**Exercise passage:**
- Opening Delimiter -
Thailand fights cancer-causing parasitic worms


Health authorities in northeast Thailand plan to screen people for fluke worms to detect early signs of bile duct cancer, a deadly disease linked to eating uncooked freshwater fish.
Rivers in northeast Thailand, Vietnam, Laos, Cambodia, the Koreas and China are infested with the tiny parasitic worms which find their way into the human body when seafood is eaten raw.
According to the World Health Organization, 67 million people are at risk of this worm and 9 million are infected in Cambodia, Laos and the northeastern parts of Thailand and Vietnam.
Most of the infected people are men and they can develop bile duct cancer by the time they are 40 or 50.
"Everyone above 30 years of age will get an annual stool examination to screen (for fluke eggs). Those who are infected will be treated (with drugs)," said Pongsadhorn Pokpermdee, health economist and public health deputy for Nongbualanpoo province in the northeast.
"Those who are over 40 and found infected will get an ultrasound to detect any signs of tumor (early cancer)," he told Reuters in an interview.
Any tumor detected will be surgically removed, he added.
While the cancer is a leading cause of death in the Mekong region, the screening program will start in Nongbualanpoo province, Pongsadhorn said.
Just one tablet of praziquantel, which is given free, can get rid of the worms but that does not solve the problem as people get infected repeatedly if they continue to eat raw seafood.
The plan is in line with Thailand's overall goal to provide better disease prevention health services at a time when its people are living longer and increasing numbers of them are crippled with chronic, non-communicable diseases that take far longer to treat and are more expensive to treat.
"This is the top cause of mortality for this province, higher than heart disease, stroke," said Pongsadhorn.
"It is a neglected disease that affects mainly poor people ... if left untreated, it can develop into cancer in 10 to 20 years," he said, adding that it affected more men than women in a ratio of 3:1.
"The disease affects mostly men in their 40s and 50s ... it affects the family because they are heads of families and they can't work once they have cancer," Pongsadhorn said.
A raw fish dish, called Koi-pla, is not only a culinary favorite in the Mekong, it has also found its way into other parts of Asia, such as Hong Kong and Singapore, because of the popularity of Thai cuisine.
The fluke, which has two suckers, attacks the human bile duct by biting on its wall, which causes ulcers and cancers years later.
Bile duct cancer, or cholangiocarcinoma, is usually diagnosed at an advanced stage because symptoms surface late.
- Closing Delimiter -
**Records provided:**
- Opening Delimiter -
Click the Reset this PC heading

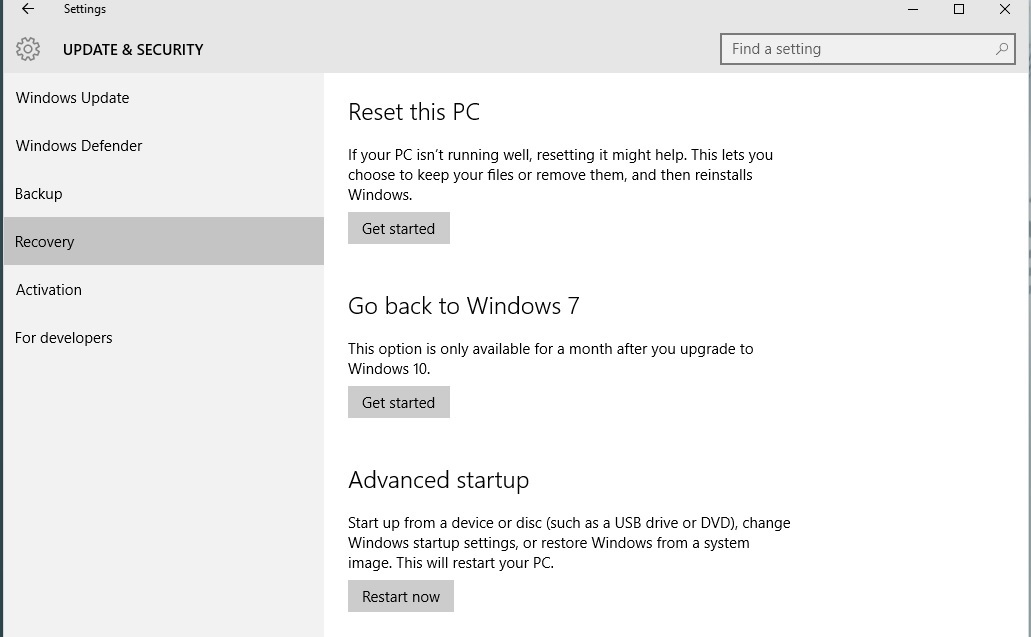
- Closing Delimiter -
- Opening Delimiter -
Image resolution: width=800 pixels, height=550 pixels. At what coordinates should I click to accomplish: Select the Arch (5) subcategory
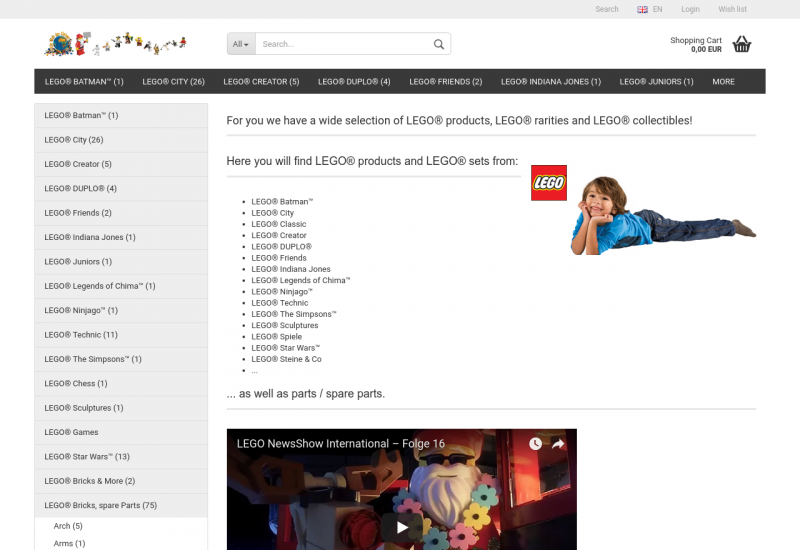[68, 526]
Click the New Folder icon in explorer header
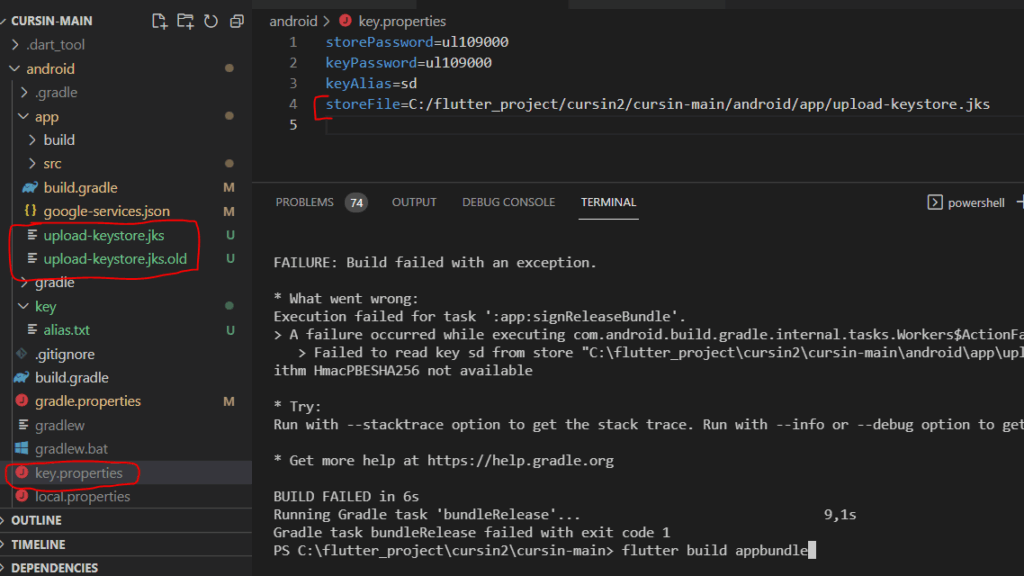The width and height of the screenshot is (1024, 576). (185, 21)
- Closing Delimiter -
- Opening Delimiter -
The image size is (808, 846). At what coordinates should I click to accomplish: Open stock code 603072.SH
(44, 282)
- Closing Delimiter -
**Questions on the material:**
a) According to the passage on fluke worms in Thailand, in which province will the screening program start?
b) Restate the passage on fluke worms in Thailand starting with "Thailand fights cancer-causing" and going on through "is eaten raw.", renaming "parasitic worms" as "parasites".

**Responses by task:**
a) Nongbualanpoo province.

b)
Thailand fights cancer-causing parasites


Health authorities in northeast Thailand plan to screen people for fluke worms to detect early signs of bile duct cancer, a deadly disease linked to eating uncooked freshwater fish.
Rivers in northeast Thailand, Vietnam, Laos, Cambodia, the Koreas and China are infested with the tiny parasites which find their way into the human body when seafood is eaten raw.